■ **Available data**:
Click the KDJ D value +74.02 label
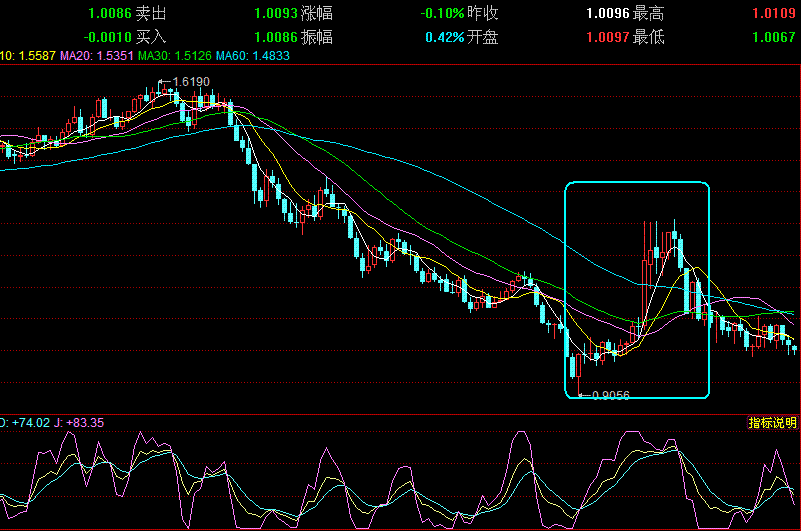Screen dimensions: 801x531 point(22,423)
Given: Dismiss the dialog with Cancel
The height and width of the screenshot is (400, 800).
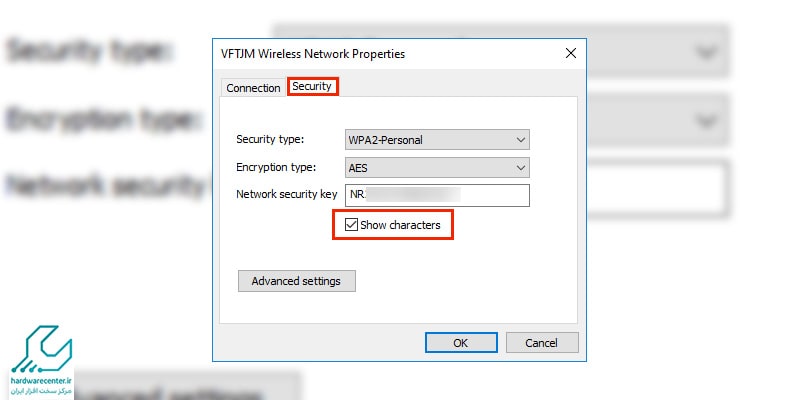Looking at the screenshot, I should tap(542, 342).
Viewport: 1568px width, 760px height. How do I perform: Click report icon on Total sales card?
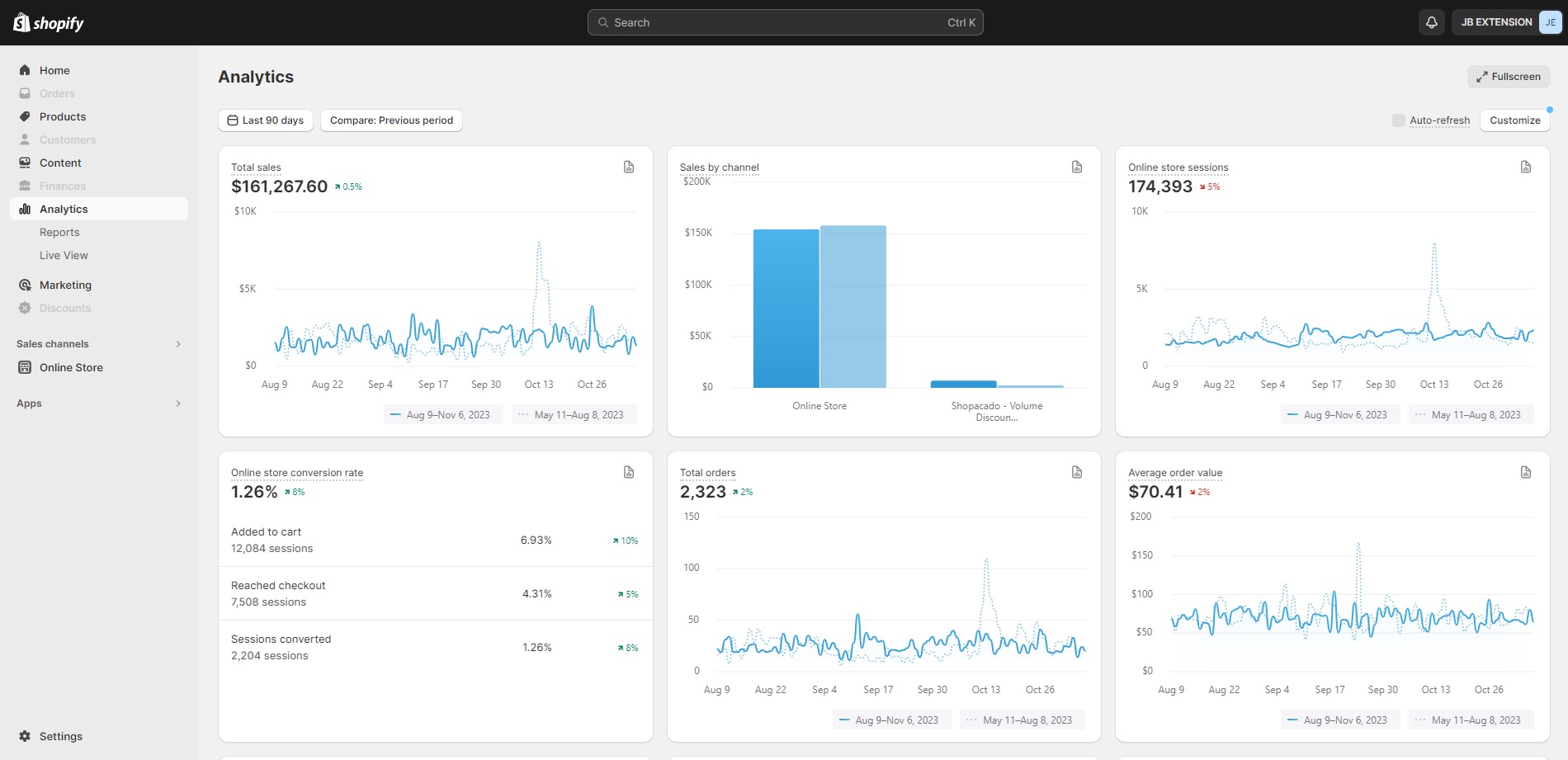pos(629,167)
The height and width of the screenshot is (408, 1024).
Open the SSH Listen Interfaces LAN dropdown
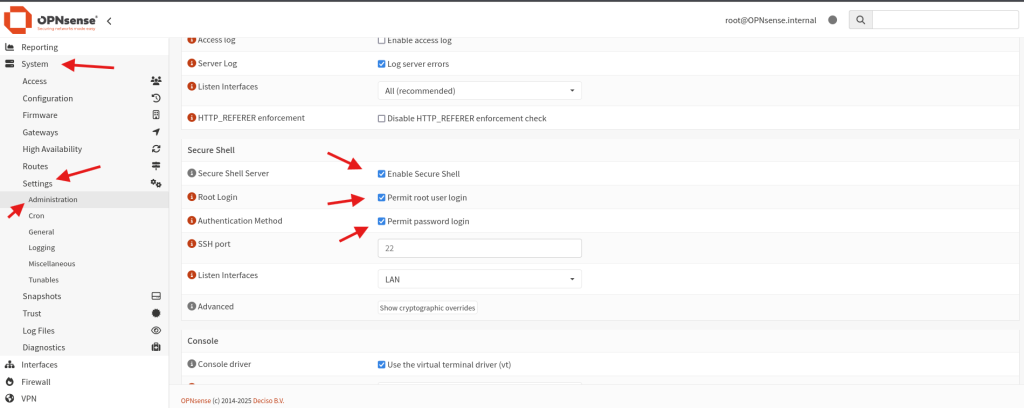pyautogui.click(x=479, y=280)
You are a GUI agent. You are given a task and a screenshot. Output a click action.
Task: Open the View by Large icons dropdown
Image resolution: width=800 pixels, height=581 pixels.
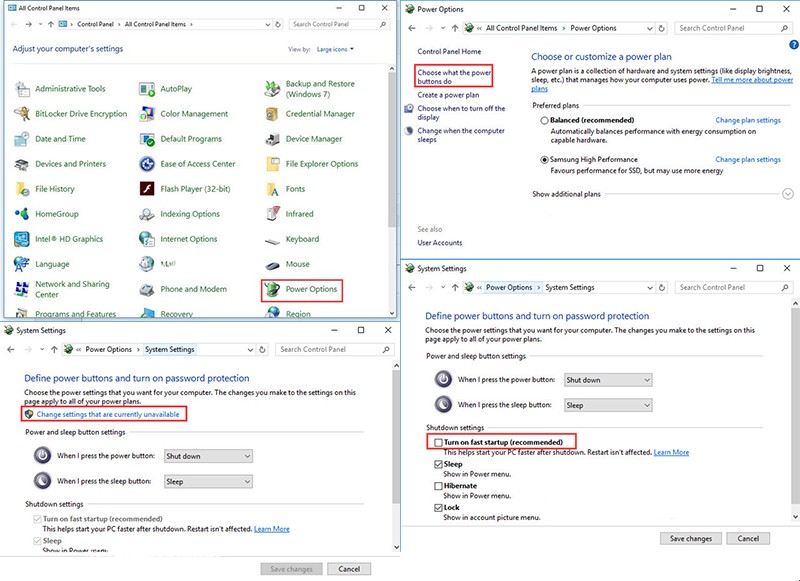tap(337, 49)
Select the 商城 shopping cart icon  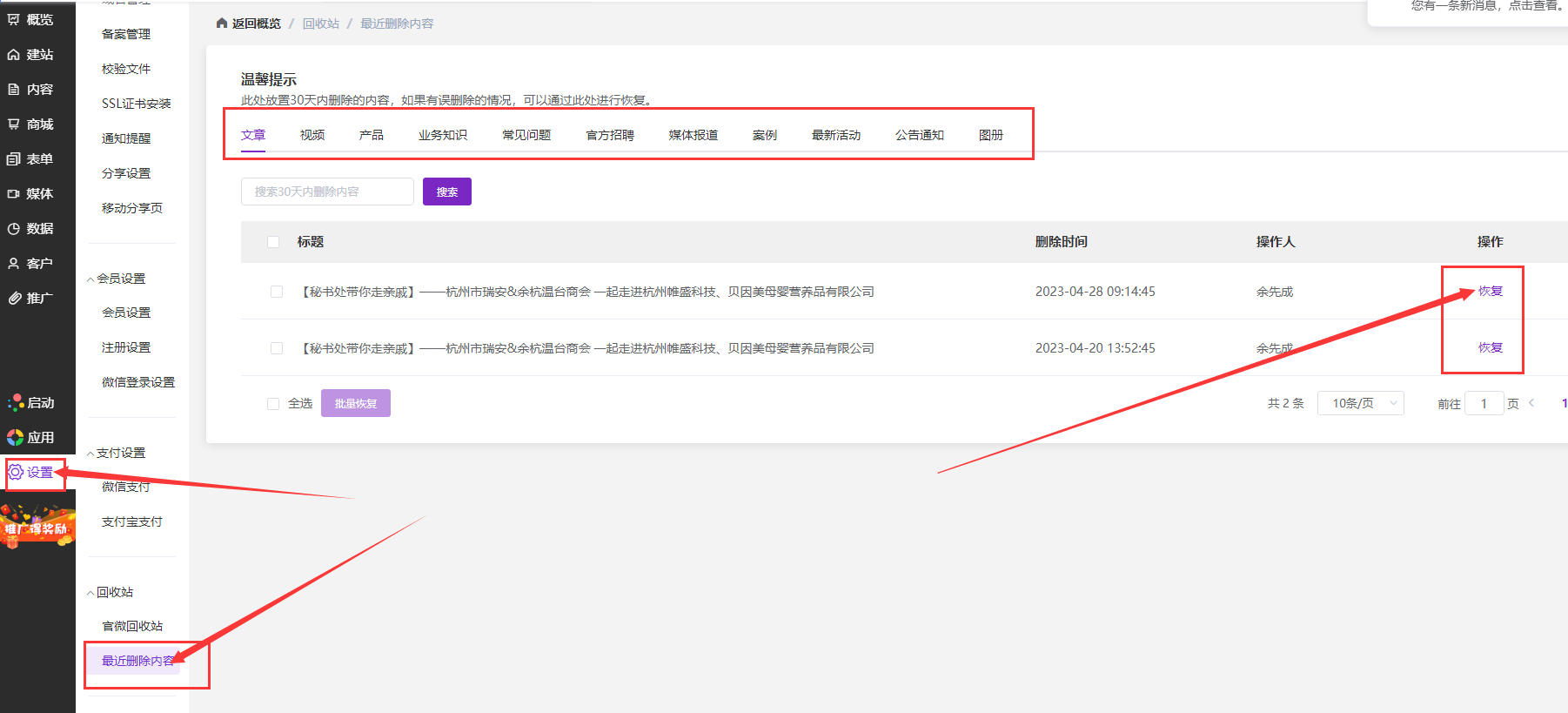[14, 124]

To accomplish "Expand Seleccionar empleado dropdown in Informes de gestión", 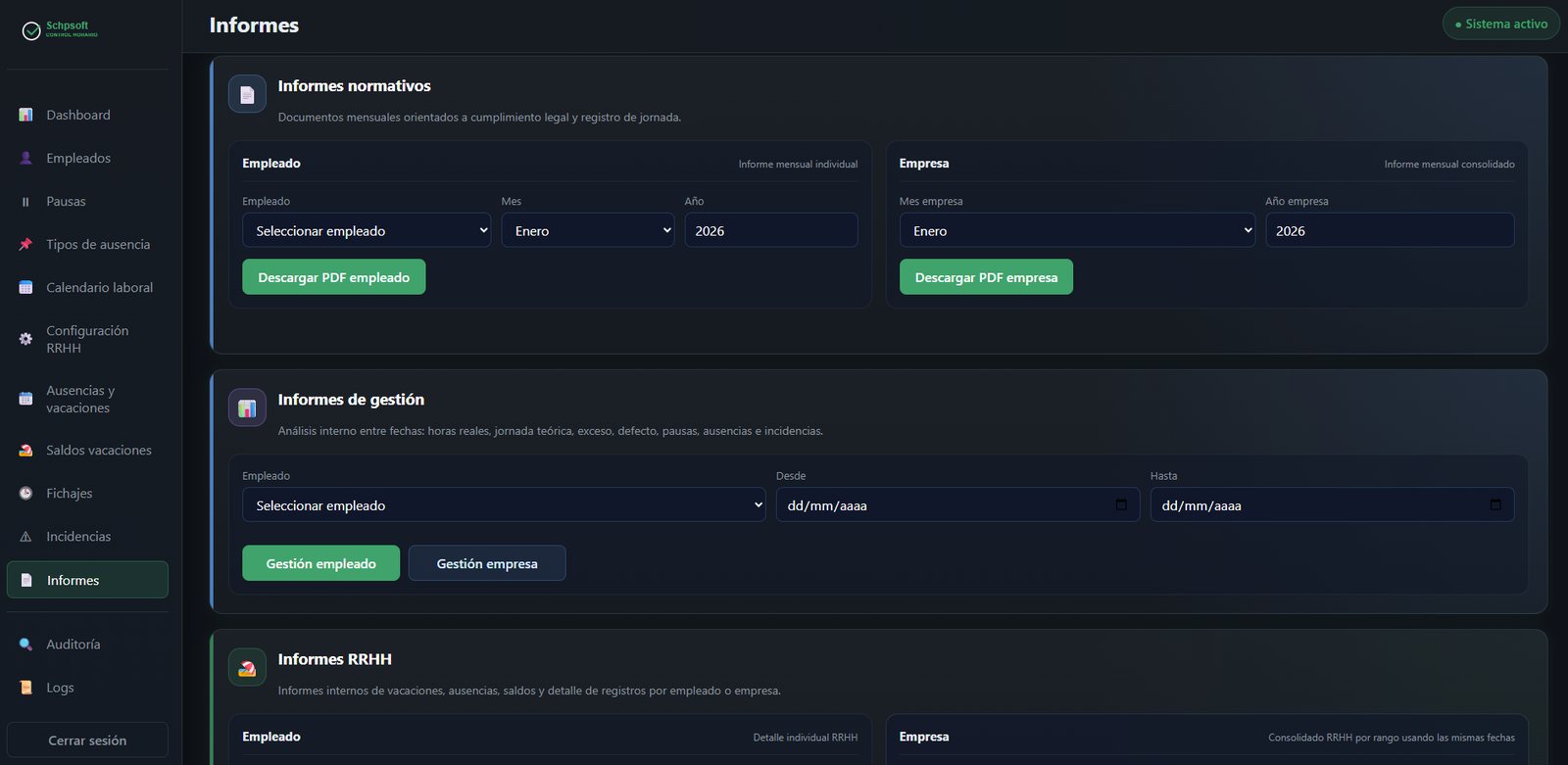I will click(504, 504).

■ **Work instruction**: Everything from the line above that contains "The height and width of the screenshot is (400, 800)." down to the line that contains "The height and width of the screenshot is (408, 1024)." must be reproduced exactly, both ends included. Omit the pictures.

■ **Result**:
The height and width of the screenshot is (400, 800).
Looking at the screenshot, I should tap(542, 342).
Viewport: 1568px width, 760px height. How do I perform: Click report icon on Total sales card?
pos(629,167)
The height and width of the screenshot is (408, 1024).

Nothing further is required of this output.